Like the nearby Riviera Hotel and the Hilton — now renamed the Habana Libre — the Nacional had been seized by the revolutionary government just three months before. But back in 1956 the Nacional’s casino had been operated by Meyer Lansky. Further up the road, the Capri had been run by Santos Trafficante and fronted by none other than movie tough-guy George Raft. The following year, Lansky had opened the Riviera at a cost of fourteen million dollars. Then Castro turned up. Some of the mob-run casinos in hotels like the Deauville, the Sevilla-Biltmore and the Commodoro had been destroyed by rioters celebrating day one of the revolution; the rest, allowed to remain open, but forbidden to gamblers, had just drifted into a limbo of desuetude before they closed as well.

The extraordinary thing was that the mob had taken so long to put out a contract on Castro, thought Tom as the taxi drew up outside the Nacional. There were often times when he considered organised crime was hardly deserving of the title.

Apart from the absence of an operating casino, inside the Nacional was much as he remembered it. And they still served the best daiquiris on the island. He and Celia drank several, which put both of them in a good mood for an excellent dinner of Morro crab, roast pork with rice and beans, and fried sweet bananas on the side. As soon as they had ordered candied papaya for dessert Tom excused himself and went out of the dining room.

It took only a moment or two to use the phone in the Spanish-tiled lobby and check that Zayas was in the hotel. Tom recognised the former policeman’s lisping Oriente accent the minute he came to the phone. It is hard to forget the voice of a man who has done his best to destroy you. Giving his best imitation of a native Cuban, Tom told Zayas that he had Luis Rodriguez, the Minister of the Interior, calling from the Habana Libre — from where members of the revolutionary government conducted their affairs of state — and asked him to hold on for a minute while the minister came to the phone. From the lobby Tom had a good view of the Nacional’s telephone operator, and it required only a glance as he passed the switchboard to see that his call had been connected to suite 919 on the penthouse floor.

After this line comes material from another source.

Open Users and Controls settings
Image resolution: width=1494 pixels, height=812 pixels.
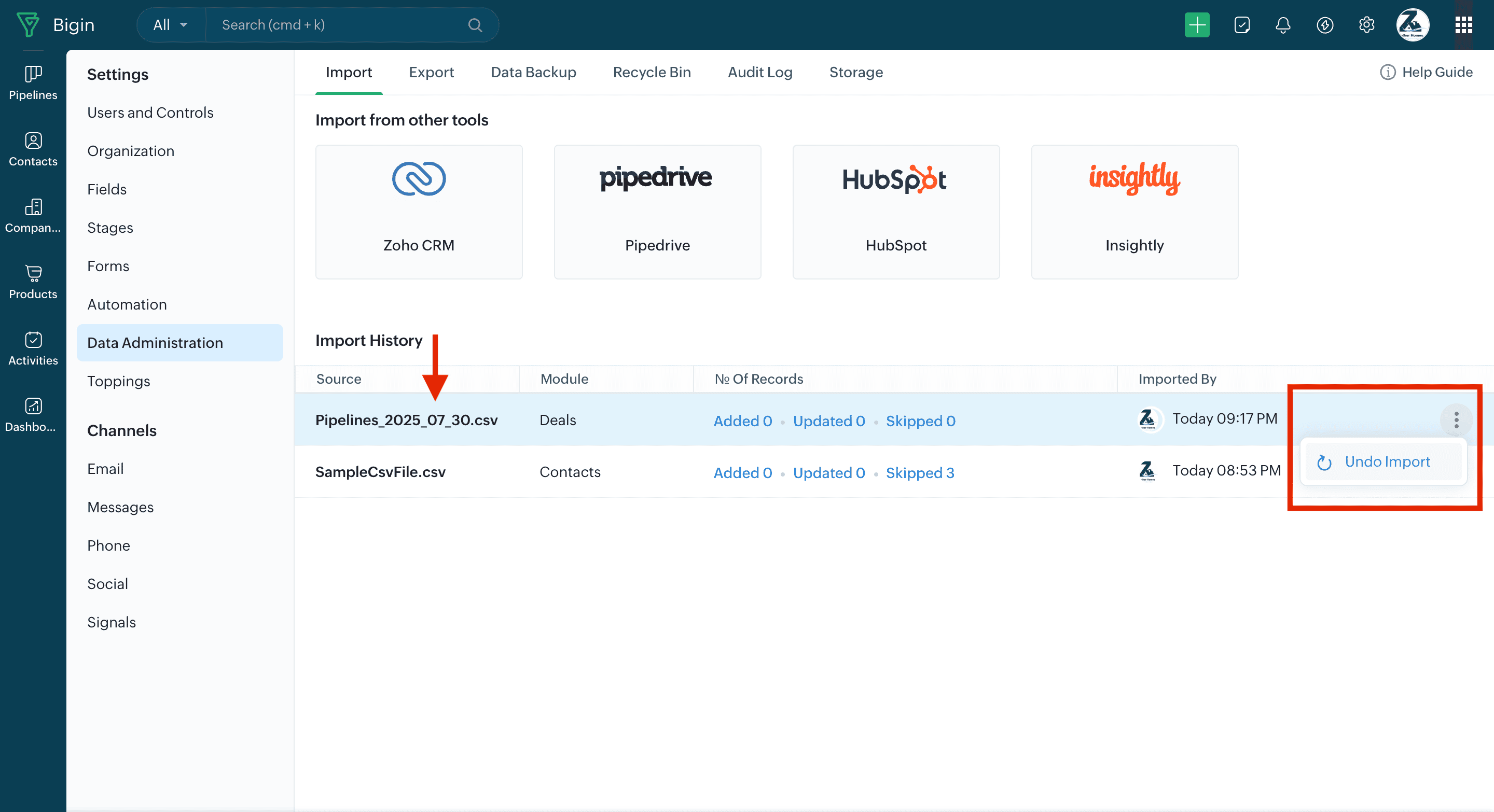(x=150, y=113)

Tom went along the corridor to the self-service elevator and rode up to the seventh floor. When the elevator had gone down again he walked along to the service stairs to climb the last two floors. This gave him time to take out the .38 from under his shirt. Hammerless, so as not to catch on clothing, weighing only twelve ounces, and with a three-and-a-half-inch barrel, the Airweight was the assassin’s preferred choice of revolver. It fired just five shots, but each with sufficient stopping power that it hardly needed six. Tom thumbed off the safety and, peering out of the stairwell, looked out on to the ninth floor, but there was no one in sight. Suite 919 was almost immediately opposite the service elevator up to the roof terrace. Tom listened at the door and, hearing only the sound of a television set, knocked quietly.